Estrai parola per parola dal testo sulla poesia il brano compreso tra "Un esilio perfetto è" e "del mio lavoro.", estremi inclusi.

▶ [TESTO DA STUDIARE]

++++++++++++++++++++

Copertina_Un esilio perfetto

La poesia è un’arte che impone spostamenti, traslochi, traduzioni, dislocazioni. Chi scrive poesia (ma, in un certo senso, anche chi la legge e ne fruisce) è fuori di sé, nel senso che non sta più in se stesso, che è costretto a uscire da sé, a emigrare. La poesia è una forma di esilio, da cui ci giungono notizie di un mondo sconosciuto eppure stranamente consueto; è un’interlocutrice familiare e, allo stesso tempo, inquietante (unheimlich), scritta in una lingua che crediamo ci appartenga, ma che giunge a noi trasfigurata dalla lontananza, estraniata. Questo è innanzitutto l’esilio perfetto cui accenno nel titolo: l’inesorabile, inevitabile esilio di ogni scrittura poetica; perfetto perché compiuto. D’altra parte, nell’idea di compiutezza, si cela anche il senso, o meglio, il fondamento utopico della poesia, il suo essere ricerca del luogo giusto, adatto – perfetto, appunto – in cui stare, abitare, essere.
Un esilio perfetto è una raccolta di raccolte, un’auto-antologia, in cui propongo testi già editi, accompagnati da una breve silloge di poesie scritte nel 2015 e finora inedite. Trattandosi di un’auto-antologia è da considerarsi non solo una raccolta autonoma e a sé stante, ma anche una breve, frammentaria storia in versi del mio lavoro.

++++++++++++++++++++

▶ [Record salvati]
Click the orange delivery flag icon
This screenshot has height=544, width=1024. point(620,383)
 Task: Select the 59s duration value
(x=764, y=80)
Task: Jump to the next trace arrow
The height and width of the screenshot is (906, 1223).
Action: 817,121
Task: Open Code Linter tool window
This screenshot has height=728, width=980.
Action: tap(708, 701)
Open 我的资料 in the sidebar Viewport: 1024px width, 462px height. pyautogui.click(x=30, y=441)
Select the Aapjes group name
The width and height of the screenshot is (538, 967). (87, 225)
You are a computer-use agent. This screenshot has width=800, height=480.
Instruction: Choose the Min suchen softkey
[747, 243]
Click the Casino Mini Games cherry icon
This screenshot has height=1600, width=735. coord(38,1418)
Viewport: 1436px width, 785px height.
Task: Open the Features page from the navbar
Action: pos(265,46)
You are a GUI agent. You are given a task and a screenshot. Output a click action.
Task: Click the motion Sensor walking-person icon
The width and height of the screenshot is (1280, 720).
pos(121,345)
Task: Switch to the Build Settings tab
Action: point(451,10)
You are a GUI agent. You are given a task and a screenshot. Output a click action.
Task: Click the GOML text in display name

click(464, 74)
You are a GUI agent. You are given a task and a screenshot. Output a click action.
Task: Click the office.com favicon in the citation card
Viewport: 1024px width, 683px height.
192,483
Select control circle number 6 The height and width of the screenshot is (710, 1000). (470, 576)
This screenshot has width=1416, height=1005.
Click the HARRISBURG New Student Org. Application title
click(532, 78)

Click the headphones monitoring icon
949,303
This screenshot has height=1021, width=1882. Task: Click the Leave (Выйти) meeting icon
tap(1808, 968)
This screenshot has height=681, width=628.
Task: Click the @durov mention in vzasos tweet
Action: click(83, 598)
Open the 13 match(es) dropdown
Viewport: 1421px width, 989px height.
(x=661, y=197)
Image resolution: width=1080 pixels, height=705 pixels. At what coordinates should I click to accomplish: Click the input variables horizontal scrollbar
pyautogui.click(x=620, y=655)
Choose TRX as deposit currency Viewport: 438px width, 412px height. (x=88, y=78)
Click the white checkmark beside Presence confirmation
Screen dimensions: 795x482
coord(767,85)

++++++++++++++++++++

▶ [SOLUZIONE]
Un esilio perfetto è una raccolta di raccolte, un’auto-antologia, in cui propongo testi già editi, accompagnati da una breve silloge di poesie scritte nel 2015 e finora inedite. Trattandosi di un’auto-antologia è da considerarsi non solo una raccolta autonoma e a sé stante, ma anche una breve, frammentaria storia in versi del mio lavoro.